● **Task to complete**:
Reproduce the lines from the start of the entries through the line containing "point(1546,92)", both ends included, precisely as they appear.

Item position entries
-- -- --

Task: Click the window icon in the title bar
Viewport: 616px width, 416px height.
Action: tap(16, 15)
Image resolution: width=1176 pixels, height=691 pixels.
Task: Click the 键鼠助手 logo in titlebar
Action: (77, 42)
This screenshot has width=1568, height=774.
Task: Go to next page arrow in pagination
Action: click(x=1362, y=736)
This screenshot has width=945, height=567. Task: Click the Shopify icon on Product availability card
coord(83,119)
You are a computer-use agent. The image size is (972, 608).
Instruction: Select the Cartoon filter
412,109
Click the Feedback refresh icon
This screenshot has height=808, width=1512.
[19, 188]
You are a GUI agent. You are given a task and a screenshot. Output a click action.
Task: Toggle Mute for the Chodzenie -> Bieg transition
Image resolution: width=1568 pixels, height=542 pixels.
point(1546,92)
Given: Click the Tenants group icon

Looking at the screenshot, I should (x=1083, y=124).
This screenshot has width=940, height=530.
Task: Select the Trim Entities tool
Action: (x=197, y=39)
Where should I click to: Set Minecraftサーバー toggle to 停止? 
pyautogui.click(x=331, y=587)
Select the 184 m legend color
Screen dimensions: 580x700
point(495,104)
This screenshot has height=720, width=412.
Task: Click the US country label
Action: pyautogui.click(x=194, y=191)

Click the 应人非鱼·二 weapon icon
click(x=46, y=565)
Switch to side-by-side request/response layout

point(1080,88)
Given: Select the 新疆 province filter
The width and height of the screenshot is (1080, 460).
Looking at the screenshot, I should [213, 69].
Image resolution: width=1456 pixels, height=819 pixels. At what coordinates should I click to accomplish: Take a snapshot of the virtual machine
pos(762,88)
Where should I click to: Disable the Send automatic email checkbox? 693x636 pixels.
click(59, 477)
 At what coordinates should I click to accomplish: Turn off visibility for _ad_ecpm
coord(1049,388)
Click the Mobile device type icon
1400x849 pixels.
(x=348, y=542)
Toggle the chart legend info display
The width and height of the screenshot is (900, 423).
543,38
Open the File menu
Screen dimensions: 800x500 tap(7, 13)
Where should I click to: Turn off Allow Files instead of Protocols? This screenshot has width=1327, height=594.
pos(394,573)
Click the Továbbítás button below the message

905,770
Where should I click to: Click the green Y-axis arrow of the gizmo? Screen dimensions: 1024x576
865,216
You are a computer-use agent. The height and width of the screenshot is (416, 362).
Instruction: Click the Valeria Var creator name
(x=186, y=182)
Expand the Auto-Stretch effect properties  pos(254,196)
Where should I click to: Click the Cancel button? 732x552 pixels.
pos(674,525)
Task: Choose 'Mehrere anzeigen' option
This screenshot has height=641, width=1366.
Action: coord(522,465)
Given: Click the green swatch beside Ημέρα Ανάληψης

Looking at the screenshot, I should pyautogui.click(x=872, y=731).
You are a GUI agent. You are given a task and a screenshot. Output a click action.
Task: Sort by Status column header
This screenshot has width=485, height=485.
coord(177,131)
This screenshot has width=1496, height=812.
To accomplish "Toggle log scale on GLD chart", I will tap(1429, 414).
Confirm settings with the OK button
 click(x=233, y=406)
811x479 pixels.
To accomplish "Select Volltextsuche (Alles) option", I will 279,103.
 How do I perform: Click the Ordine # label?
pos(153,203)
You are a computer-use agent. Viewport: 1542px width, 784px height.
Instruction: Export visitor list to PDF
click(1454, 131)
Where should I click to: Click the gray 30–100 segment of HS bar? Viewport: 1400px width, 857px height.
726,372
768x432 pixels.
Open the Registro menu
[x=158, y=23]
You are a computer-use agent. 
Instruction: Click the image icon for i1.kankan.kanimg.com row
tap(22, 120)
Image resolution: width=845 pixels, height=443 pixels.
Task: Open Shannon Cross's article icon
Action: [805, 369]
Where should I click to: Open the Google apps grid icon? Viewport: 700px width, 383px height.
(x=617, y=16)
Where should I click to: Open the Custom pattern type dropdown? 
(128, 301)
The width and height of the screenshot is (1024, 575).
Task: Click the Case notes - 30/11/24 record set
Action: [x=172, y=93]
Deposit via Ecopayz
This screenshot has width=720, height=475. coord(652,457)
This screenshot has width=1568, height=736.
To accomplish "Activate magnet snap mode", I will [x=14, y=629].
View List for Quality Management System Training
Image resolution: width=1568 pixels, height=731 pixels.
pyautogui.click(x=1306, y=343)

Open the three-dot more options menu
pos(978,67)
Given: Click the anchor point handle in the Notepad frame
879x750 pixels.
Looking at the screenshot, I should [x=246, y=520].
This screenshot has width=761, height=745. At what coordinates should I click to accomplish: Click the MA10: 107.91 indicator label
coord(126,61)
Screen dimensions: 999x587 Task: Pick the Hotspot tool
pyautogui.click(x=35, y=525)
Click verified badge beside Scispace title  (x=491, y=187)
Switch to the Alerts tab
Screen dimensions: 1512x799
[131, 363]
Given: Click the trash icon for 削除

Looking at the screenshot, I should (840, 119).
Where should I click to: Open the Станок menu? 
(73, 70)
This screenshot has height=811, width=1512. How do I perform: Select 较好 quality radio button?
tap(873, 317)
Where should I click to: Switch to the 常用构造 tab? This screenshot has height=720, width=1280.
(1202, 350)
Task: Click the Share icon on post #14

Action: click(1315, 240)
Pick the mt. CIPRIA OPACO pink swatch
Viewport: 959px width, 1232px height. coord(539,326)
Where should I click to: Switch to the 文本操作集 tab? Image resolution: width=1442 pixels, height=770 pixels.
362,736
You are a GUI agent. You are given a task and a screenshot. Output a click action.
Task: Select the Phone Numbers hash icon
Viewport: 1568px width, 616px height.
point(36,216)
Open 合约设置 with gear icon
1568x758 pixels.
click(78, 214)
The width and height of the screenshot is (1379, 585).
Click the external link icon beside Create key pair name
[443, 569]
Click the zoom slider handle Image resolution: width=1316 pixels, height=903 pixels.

-- -- --

● **Answer in full**:
Task: Click the window icon in the title bar
Viewport: 616px width, 416px height.
Action: tap(16, 15)
Image resolution: width=1176 pixels, height=691 pixels.
Task: Click the 键鼠助手 logo in titlebar
Action: (77, 42)
This screenshot has width=1568, height=774.
Task: Go to next page arrow in pagination
Action: click(x=1362, y=736)
This screenshot has width=945, height=567. Task: Click the Shopify icon on Product availability card
coord(83,119)
You are a computer-use agent. The image size is (972, 608).
Instruction: Select the Cartoon filter
412,109
Click the Feedback refresh icon
This screenshot has height=808, width=1512.
[19, 188]
You are a GUI agent. You are given a task and a screenshot. Output a click action.
Task: Toggle Mute for the Chodzenie -> Bieg transition
Image resolution: width=1568 pixels, height=542 pixels.
point(1546,92)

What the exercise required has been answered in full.